According to the document, the United States went after Ghassemi because he was a "high-ranking military official" of Iran and, in the course of his normal duties, had been following the orders of his superiors to buy 12 accelerometers (which Washington says can be used for missile guidance) for the Iranian Air Force. "The fact is that the defendant had exercised his duty at the order of his superiors," the affidavit says. "The defendant made his purchase consistent with military conduct."
According to the defense lawyer, the sting against Ghassemi began after "a spy ... under the service of the United States Department of Homeland Security ... traveled to Iran" to sell military spare parts to the defendant. "The spy in cooperation with the United States government entrapped the defendant," the lawyer contended, adding that, "Because the defendant is a high-ranking military officer, the United States wants the defendant so they can torture and coerce him into getting information to develop their own weapons." The lawyer argued that Thailand's court should "not extradite this defendant to the United States because it is Iran's rival," adding that "if the court extradites this defendant to the United States, the defendant will be tortured for the purpose of revealing Iranian confidential military information."
An American official familiar with the failed U.S. extradition cases said that Tehran made similar arguments about injustice and entrapment when it successfully pressured Beijing to get Hong Kong authorities earlier this year to release Boushvash. State Department officials expressed dismay at how the Thais handled the Ghassemi case, and at the intervention of Beijing that led to the release of Boushvash. A State Department official told NEWSWEEK that the United States believed that "the law and the facts support the extradition of Jamshid Ghassemi, an Iranian citizen, who we believe is an arms trafficker, from Thailand to the United States" and that Washington was "disappointed" with a Thai court decision on Sept. 18 rejecting the extradition request.
After the U.S. extradition request was turned down, Ghassemi was allowed to proceed to an airport and depart from Thailand before U.S. investigators on the scene had a chance to examine a computer that the Iranian had been toting, said a U.S. law enforcement official. American officials believed that the computer might have contained information valuable to U.S. intelligence agencies.
A State Department official said that the U.S. government likewise was disappointed at how Boushvash had been let go on the orders of Beijing. Hong Kong's government informed the United States last April that "in accordance with instructions from the central government of the People's Republic of China, it had decided to withdraw the authority to proceed to extradite Yousef Boushvash to the United States," the official said. Boushvash had been "charged with committing serious crimes under U.S. law", including smuggling and money laundering, the official said, and Washington believes his release was "incongruent" with the otherwise close law-enforcement relationship between Washington and Hong Kong. "We have raised our concerns over this case with Hong Kong and central [Chinese] government officials," the State Department official added.
Efforts by the U.S. government to secure the extradition of Tajik, the former Iranian ambassador arrested in the United Kingdom, appear to be more complicated.
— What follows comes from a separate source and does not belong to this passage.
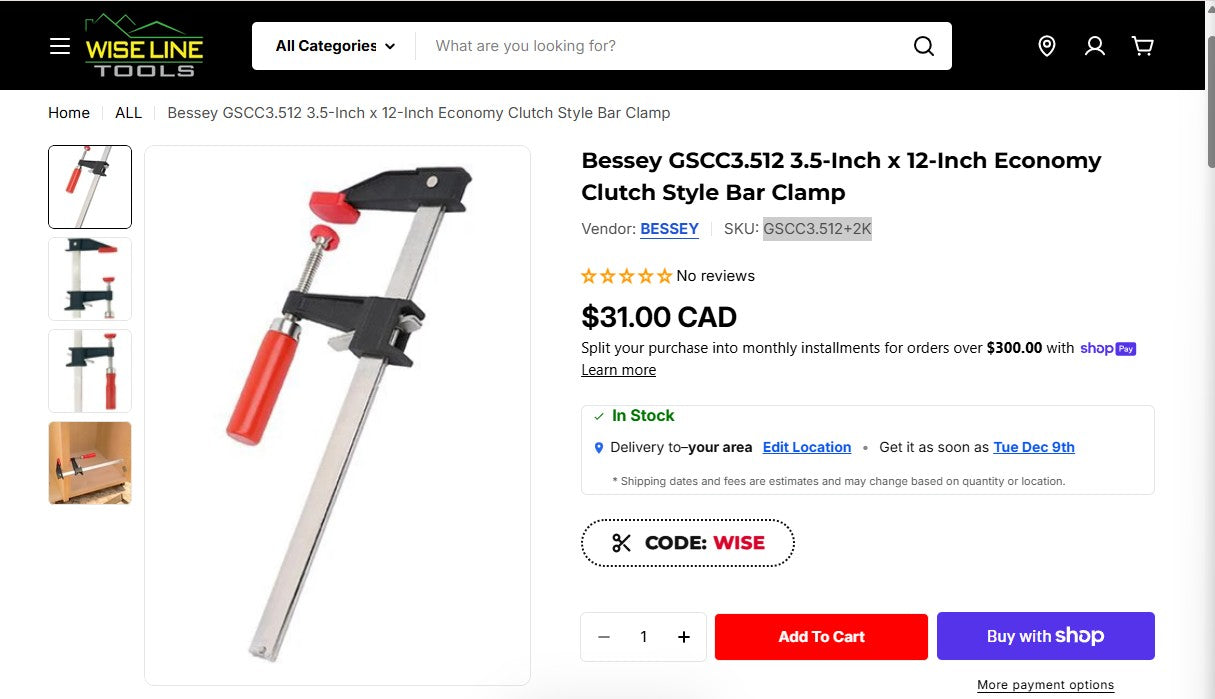The image size is (1215, 699).
Task: Click the Wise Line Tools logo
Action: click(x=144, y=45)
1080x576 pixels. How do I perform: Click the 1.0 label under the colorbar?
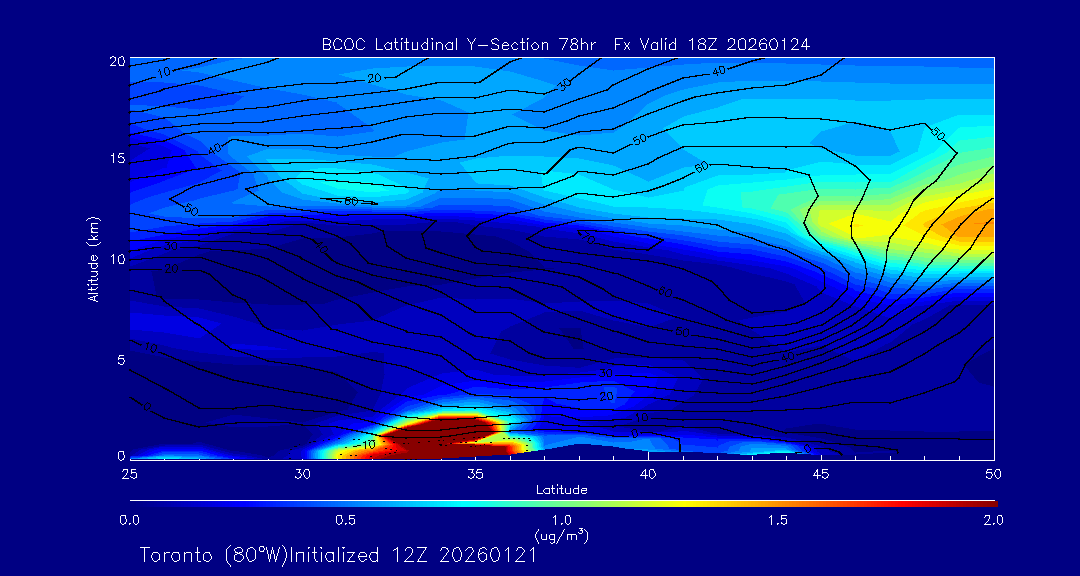tap(561, 520)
The case has been bogged down in legal and administrative appeals; according to Iranian news reports, Tehran's representatives have complained about Tajik's treatment both to Prime Minister Gordon Brown's government and to leaders of Britain's main opposition party, the Conservatives. Last week, a spokeswoman for Britain's Home Office, responsible for domestic security, told NEWSWEEK that Tajik's "representatives" had been granted more time to "make representations" to the department's chief, the Home Secretary, regarding Tajik's "health."